# Let's stop being gullible. You can't predict stocks with a simple LSTM

In [None]:
import math
import json
import numpy as np
import pandas as pd
from sklearn.preprocessing import MinMaxScaler 
import matplotlib.pyplot as plt
from sklearn.model_selection import train_test_split
import tensorflow as tf
from tensorflow import keras
from tensorflow.keras import layers
from keras.utils.vis_utils import plot_model

In [None]:
# Get these from Alpacas
api_key = ...
api_secret_key = ...

#### The function below is to be used for shares

In [None]:
def get_historical_prices(symbols, interval = '1Day', start_date = None):
    
    
    def fetch(url, next_page_token = None):
        
        if next_page_token:
            url+=f'&page_token={next_page_token}'
            
        headers = {
            "accept": "application/json",
            "APCA-API-KEY-ID": api_key,
            "APCA-API-SECRET-KEY": api_secret_key
        }

        response = requests.get(url, headers=headers, verify=False)

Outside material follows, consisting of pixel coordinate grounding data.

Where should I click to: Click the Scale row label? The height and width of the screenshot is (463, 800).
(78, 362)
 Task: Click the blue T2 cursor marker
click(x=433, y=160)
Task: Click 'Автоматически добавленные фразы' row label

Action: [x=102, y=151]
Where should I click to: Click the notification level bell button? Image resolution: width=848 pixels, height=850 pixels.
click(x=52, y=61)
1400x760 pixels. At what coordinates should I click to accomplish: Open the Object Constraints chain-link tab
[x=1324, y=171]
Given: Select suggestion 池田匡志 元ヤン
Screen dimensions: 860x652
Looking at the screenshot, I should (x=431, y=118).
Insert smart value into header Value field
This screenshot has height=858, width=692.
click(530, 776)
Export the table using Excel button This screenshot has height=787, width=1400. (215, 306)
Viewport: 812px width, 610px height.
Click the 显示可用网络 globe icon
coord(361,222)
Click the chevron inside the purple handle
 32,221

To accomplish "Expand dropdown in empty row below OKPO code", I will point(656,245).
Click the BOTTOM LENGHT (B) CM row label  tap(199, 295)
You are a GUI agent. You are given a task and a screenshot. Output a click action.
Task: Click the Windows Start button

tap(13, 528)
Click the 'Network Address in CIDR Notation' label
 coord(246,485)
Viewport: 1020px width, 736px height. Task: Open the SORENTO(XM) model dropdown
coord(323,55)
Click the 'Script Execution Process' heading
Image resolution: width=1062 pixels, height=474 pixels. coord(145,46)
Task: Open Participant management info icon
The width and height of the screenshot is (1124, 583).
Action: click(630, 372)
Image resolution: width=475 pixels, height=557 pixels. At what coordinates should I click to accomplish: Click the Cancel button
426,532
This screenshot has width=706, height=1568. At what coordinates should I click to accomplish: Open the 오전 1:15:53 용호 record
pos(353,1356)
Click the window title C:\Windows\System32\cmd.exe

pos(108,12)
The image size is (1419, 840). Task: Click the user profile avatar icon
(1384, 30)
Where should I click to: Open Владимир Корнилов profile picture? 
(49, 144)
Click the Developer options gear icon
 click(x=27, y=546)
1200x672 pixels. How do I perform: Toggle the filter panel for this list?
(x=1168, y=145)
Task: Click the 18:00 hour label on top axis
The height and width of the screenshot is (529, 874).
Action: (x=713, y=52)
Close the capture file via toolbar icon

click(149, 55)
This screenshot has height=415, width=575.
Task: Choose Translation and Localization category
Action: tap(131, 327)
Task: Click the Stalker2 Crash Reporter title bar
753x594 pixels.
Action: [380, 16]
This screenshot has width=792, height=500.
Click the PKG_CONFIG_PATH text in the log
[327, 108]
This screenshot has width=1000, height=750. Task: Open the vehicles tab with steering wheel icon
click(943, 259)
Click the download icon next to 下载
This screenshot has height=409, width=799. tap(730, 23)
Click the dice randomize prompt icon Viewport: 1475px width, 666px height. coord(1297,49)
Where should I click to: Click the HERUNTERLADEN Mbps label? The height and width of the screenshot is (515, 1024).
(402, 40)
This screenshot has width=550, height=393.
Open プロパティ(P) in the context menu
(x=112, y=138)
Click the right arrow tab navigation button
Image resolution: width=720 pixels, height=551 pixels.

        data = json.loads(response.text)
        try:
            next_page_token = 'stop' if str(data['next_page_token']) == 'None' else str(data['next_page_token'])
        except:
            next_page_token = 'stop'
        
        return data['bars'], next_page_token
    
    if start_date:
        url = f"https://data.alpaca.markets/v2/stocks/bars?symbols={'%2C'.join(symbols)}&timeframe={interval}&start={start_date}&limit=10000&adjustment=raw&feed=iex"
    else:
        url = f"https://data.alpaca.markets/v2/stocks/bars?symbols={'%2C'.join(symbols)}&timeframe={interval}&limit=10000&adjustment=raw&feed=iex"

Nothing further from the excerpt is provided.